[Short exercise]:
Express the rows from the line with "Given: Enable the 按顶点 checkbox" up to and including the line with "tap(65, 31)" as a two-column CSV with the columns request and answer, one line per row, placing each value in a single quoted field and replacing line breaks with spaces.

(Extracted data entries)
::::::::

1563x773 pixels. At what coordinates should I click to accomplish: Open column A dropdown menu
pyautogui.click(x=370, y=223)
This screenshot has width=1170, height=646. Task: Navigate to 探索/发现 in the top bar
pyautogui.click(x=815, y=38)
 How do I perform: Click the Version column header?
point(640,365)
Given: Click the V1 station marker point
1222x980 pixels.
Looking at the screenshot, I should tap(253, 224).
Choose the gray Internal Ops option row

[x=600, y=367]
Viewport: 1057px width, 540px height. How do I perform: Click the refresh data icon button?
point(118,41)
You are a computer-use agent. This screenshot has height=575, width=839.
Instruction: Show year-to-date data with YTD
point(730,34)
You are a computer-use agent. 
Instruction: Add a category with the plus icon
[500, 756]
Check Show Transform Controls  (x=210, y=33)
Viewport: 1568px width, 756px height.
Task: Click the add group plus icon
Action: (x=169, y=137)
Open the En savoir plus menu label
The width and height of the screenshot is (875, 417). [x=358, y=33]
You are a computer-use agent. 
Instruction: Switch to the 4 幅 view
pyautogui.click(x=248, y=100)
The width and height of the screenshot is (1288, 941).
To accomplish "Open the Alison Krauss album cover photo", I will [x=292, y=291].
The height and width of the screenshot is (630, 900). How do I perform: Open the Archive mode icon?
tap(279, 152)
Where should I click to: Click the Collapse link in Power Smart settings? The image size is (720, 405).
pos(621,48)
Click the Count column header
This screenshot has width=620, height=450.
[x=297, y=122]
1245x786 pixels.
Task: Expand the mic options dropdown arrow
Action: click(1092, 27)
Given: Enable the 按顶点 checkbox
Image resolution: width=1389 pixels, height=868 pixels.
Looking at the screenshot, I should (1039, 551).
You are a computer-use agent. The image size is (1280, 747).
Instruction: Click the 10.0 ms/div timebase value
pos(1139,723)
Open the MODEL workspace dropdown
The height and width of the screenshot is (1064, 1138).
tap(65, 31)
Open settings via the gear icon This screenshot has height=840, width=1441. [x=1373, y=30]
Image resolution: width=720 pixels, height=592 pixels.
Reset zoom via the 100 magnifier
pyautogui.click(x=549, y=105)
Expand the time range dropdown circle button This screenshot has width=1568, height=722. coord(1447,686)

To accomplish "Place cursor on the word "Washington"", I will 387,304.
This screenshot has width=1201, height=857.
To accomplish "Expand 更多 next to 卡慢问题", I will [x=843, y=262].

::::::::

[Solution to this task]:
request,answer
"Given: Enable the 按顶点 checkbox Image resolution: width=1389 pixels, height=868 pixels.","Looking at the screenshot, I should (1039, 551)."
"You are a computer-use agent. The image size is (1280, 747). Instruction: Click the 10.0 ms/div timebase value","pos(1139,723)"
"Open the MODEL workspace dropdown The height and width of the screenshot is (1064, 1138).","tap(65, 31)"